Hand-made by James and David Bartlett in their dairy at North Wootton, near Shepton Mallet. Little Ryding, made with unpasteurised organic ewe's milk from their own herd, has a creamy texture and rich, deep flavour.
Big Ryding is - yes, you've guessed it - a bigger version (about 800g, but it varies) of the same cheese. This is made to order, so if you're interested, try to make sure you can give us a month's notice.
Unpasteurised, vegetarian, organic.
NB See also Old Burford, their creamy Jersey milk cheese.
Wootton Organic Dairy
Campaigners for 'real cheese' in the 1990s were looking above all for unpasteurised cheese, with its greater depth and complexity of flavour. They also pointed out that there was a shortage of organic cheeses. Today, in the hamlet of North Wootton near Shepton Mallet in Somerset, brothers David and James Bartlett make four great cheeses which tick both of these boxes.

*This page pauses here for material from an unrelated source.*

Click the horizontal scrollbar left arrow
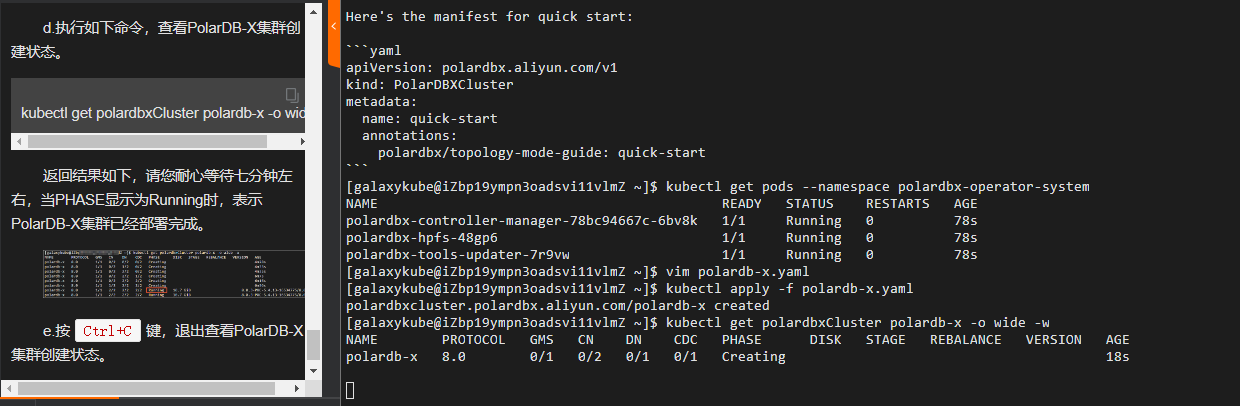The width and height of the screenshot is (1240, 406). [x=7, y=389]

On the family farm, with its slopes looking across to Glastonbury Tor, they initially produced organic ewe's milk for sale, before taking over a cheese recipe from renowned maker Mary Holbrook. This was the small mould-ripened (and unpasteurised) Little Ryding. Wootton Organic Dairy was born.
Later, cheese no. 2 was brought in. Old Burford is another soft cheese - with the same downy white rind - but this time made with bought-in organic Jersey cow's milk.

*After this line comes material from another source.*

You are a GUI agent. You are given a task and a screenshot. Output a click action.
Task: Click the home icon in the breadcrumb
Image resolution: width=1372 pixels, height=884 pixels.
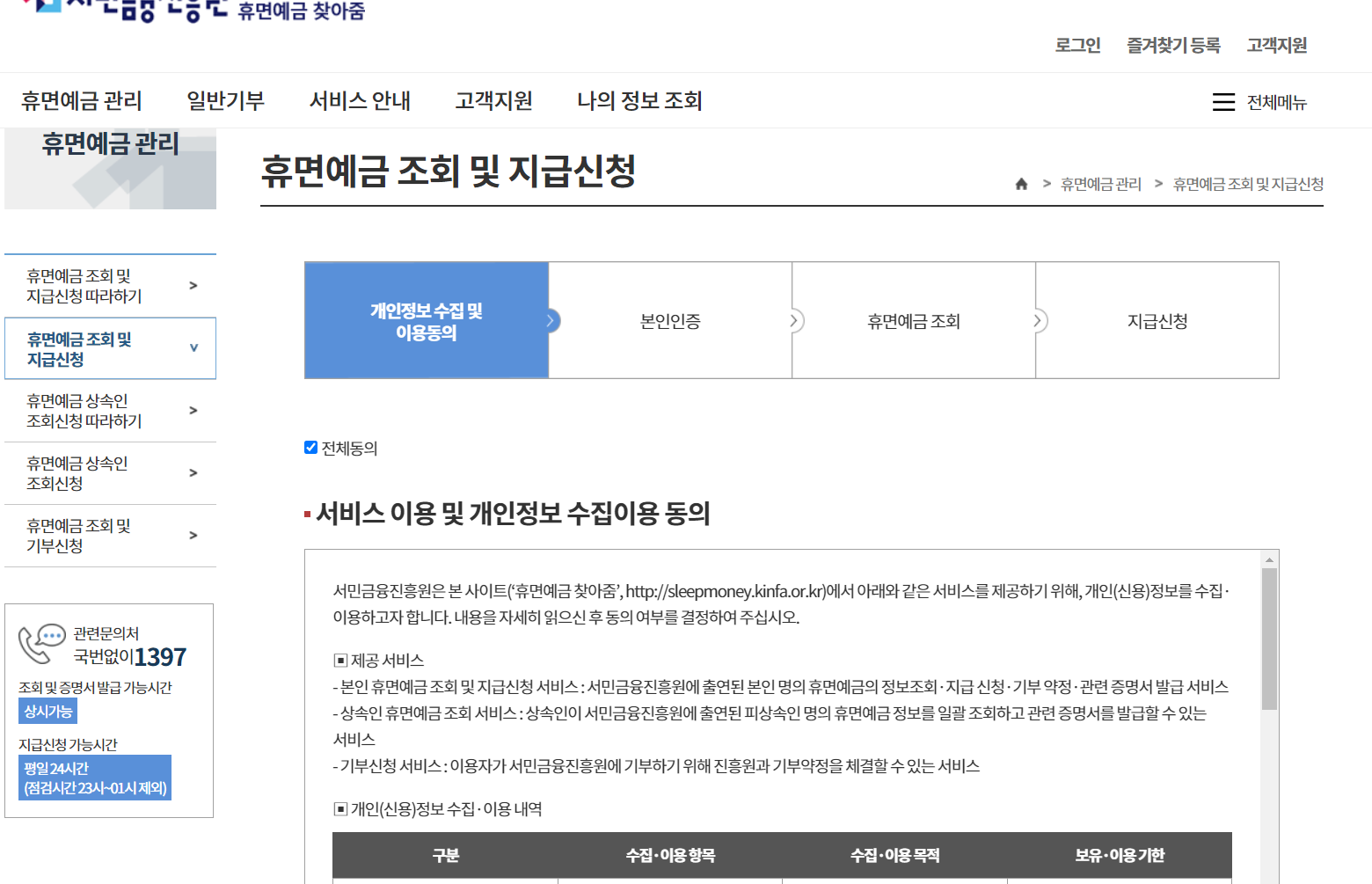(x=1021, y=184)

The especially creamy quality of that milk makes lovely cheese (as anyone who has tried Sharpham Rustic will know).
The most recent additions, around 2004, were two hard cheeses, Millstone (ewe) and Ringwell (cow - Jersey milk again). Made using an essentially similar recipe, these are hard-ish, dry-ish, and crumbly - in the case of the former. They mature for about 5 months and feature especially beautiful rinds, in terms of both texture and colour.
The Bartletts haven't gone the obvious route. Unpasteurised, organic ewe's milk cheese could be described as a niche within a niche within a niche! But when I visited in October 2009, David told me there was more interest all the time, so the no-compromise approach was obviously paying off. Sometimes you just have to go with your instincts!